Though the firestorm took place in early July, the issues that came to the surface have remained painfully contemporary. Allen wrote a powerful piece highlighting the fact that Internet is not a safe place for women, while Riot Games made headlines for its new, less lenient policies towards abusive online behavior in League of Legends.
Meanwhile, Polygon disabled the comments on Brianna Wu’s article detailing the harassment that women face online and in the games industry, and then did it again when it republished a more proactive piece from Leigh Alexander.
Each incident is a symptom of a more serious problem at the root of the gaming community. There is a toxic element that reacts violently to change, and there’s a growing sentiment that gaming forums – as well as game developers – need to take a more proactive role to eliminate abuse. Disabling comments for specific articles is one way of moderating the discussion.
Those responsibilities have been weighing on my mind as the Games Editor at Dork Shelf. We don’t yet generate as much traffic as Polygon or Giant Bomb. We’re still growing and we hope to continue to do so. For that, we need all the page views we can get.
But we also want Dork Shelf to be a safe space where people from all backgrounds feel comfortable posting and engaging with other readers in a civil fashion. So what can we do to reduce the amount of hateful discourse currently polluting gaming?
Sadly, I doubt I’ll ever be able to guarantee anyone complete safety on the Internet, or even at Dork shelf. I was recently called a feminazi for writing a list of male video game characters that would be more interesting as women (a la Thor), and while I can withstand the barb, it’s exactly the kind of comment that I would never want to see directed at another writer or member of the Dork Shelf community.
That’s what makes the whole situation so depressing. As an isolated comment targeted at me, ‘feminazi’ is relatively harmless and – at least for now – I will happily weather such fleeting, ignorant insults if it allows me to write full time.

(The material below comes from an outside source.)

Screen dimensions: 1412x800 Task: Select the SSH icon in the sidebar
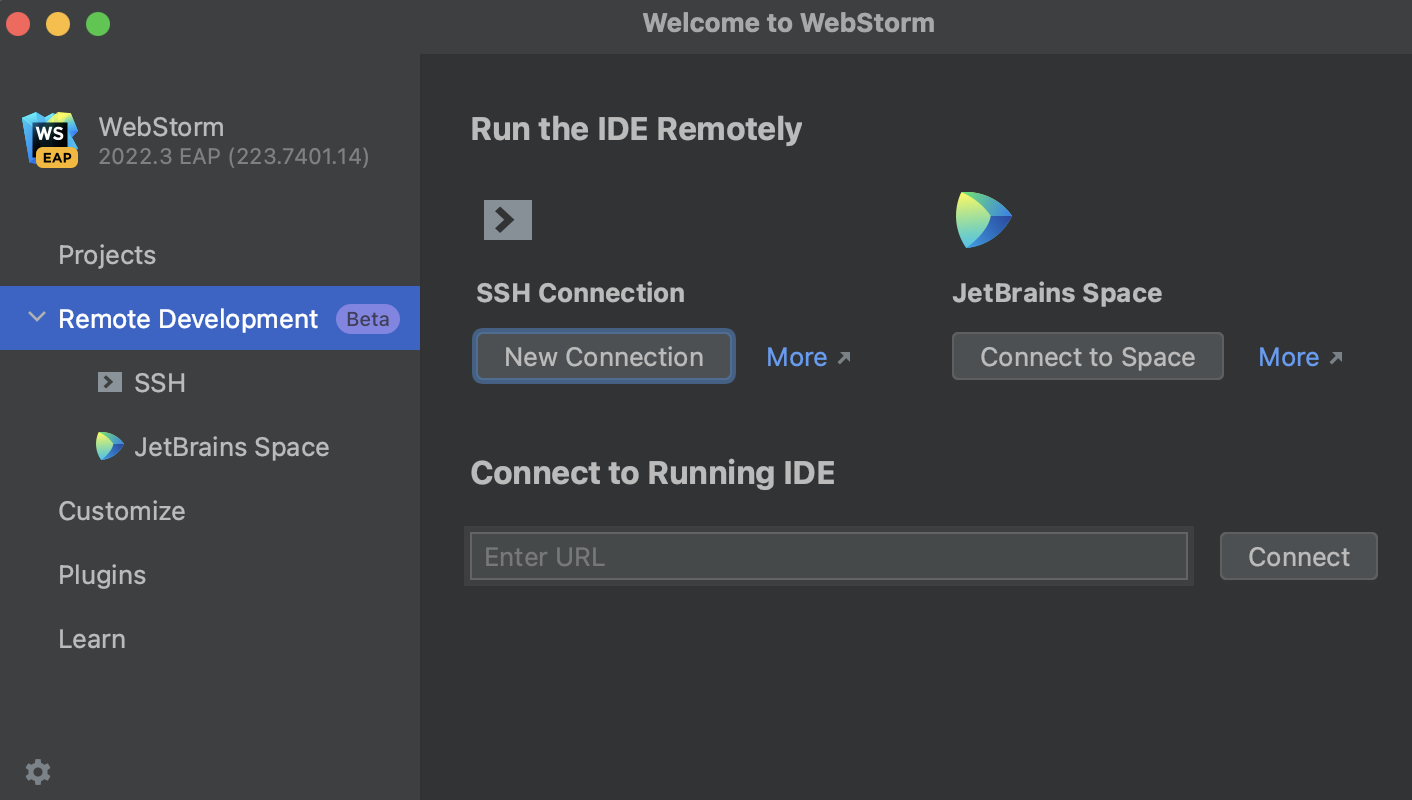[x=109, y=382]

Unfortunately, that’s not even a fraction of a fraction of a fraction of what women like Allen have to deal with. The algebra – the equation that determines how much is too much – varies from person to person, and everyone has a limit, no matter how thick her skin. That’s why it’s so important to minimize the amount of toxicity, because we all lose something when intelligent people are driven from the conversation.

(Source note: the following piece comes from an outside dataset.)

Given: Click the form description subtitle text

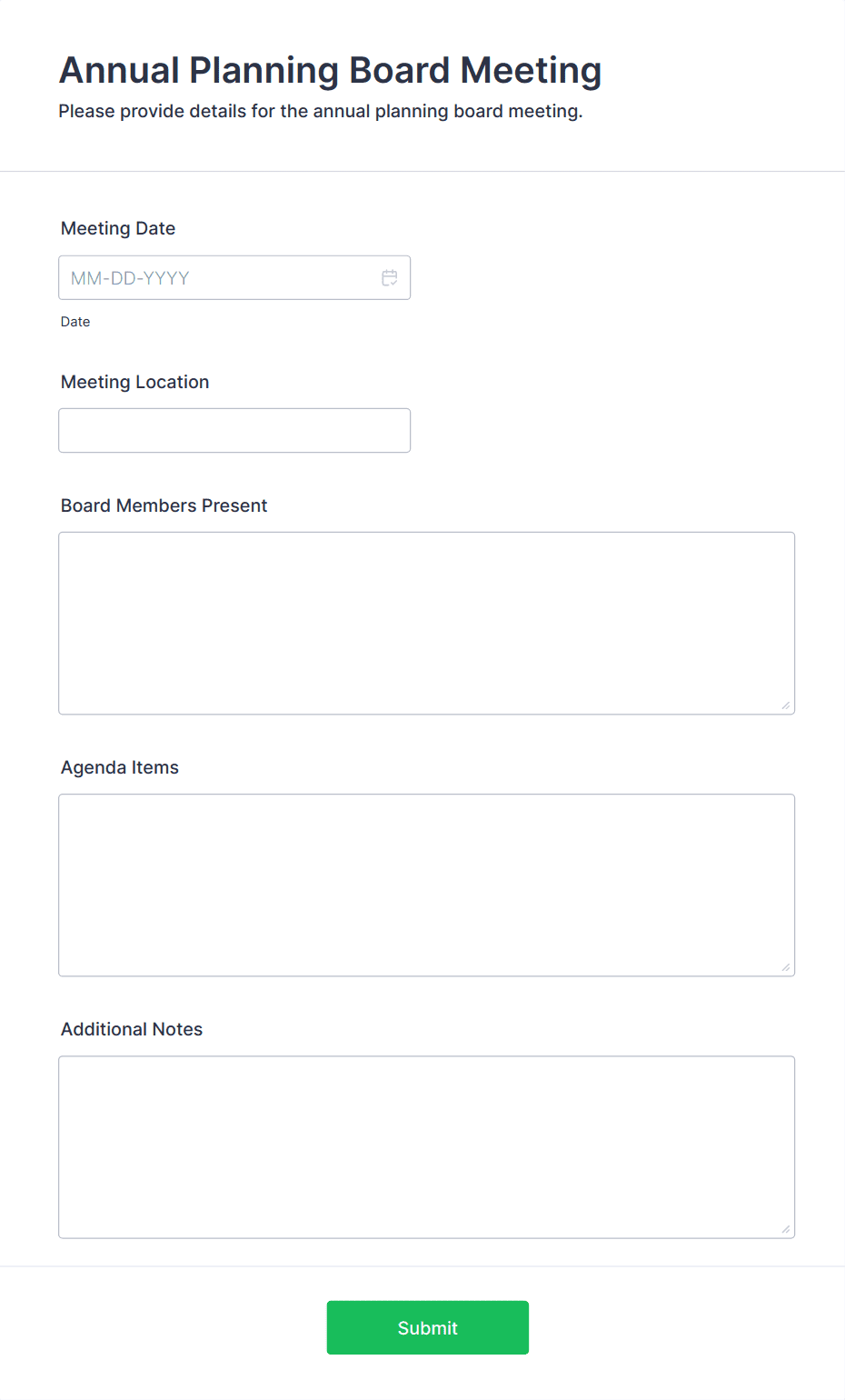Looking at the screenshot, I should (x=322, y=111).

I honestly don’t know what the best approach is. I wrote this post because I wanted to go on the record and say that Dork Shelf does not approve of abusive behavior. It may be a somewhat toothless declaration given the scope of the problem, but I believe it’s important to take a stand publically so that people committed to greater inclusivity know they’re not alone. Hopefully it balances the negativity.

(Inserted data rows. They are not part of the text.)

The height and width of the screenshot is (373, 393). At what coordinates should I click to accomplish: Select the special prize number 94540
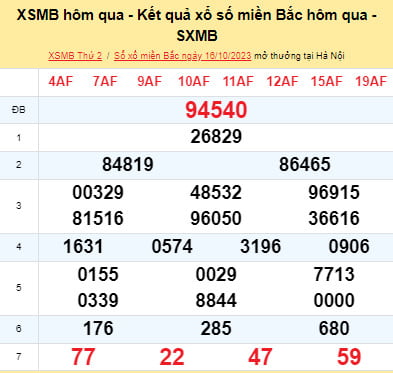[x=216, y=110]
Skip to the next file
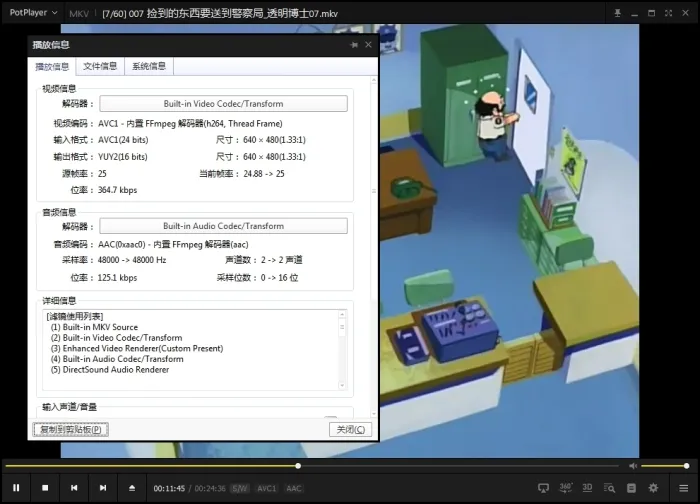The width and height of the screenshot is (700, 504). (x=103, y=488)
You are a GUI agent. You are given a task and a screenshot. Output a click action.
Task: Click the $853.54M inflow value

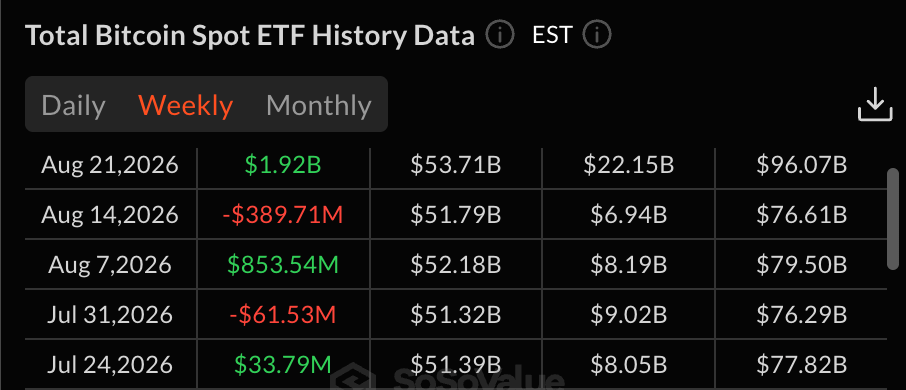pyautogui.click(x=283, y=265)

As for Dork Shelf, I can’t promise that we’ll be perfect, though we will always strive to listen and to learn. We don’t want to ban people from our forums, but they will be moderated. If you would like to comment on our articles – and we hope you do – we ask that you please be civil. If you can’t be civil, please direct your vitriol at me. There are real people behind the avatars, and they all deserve your respect.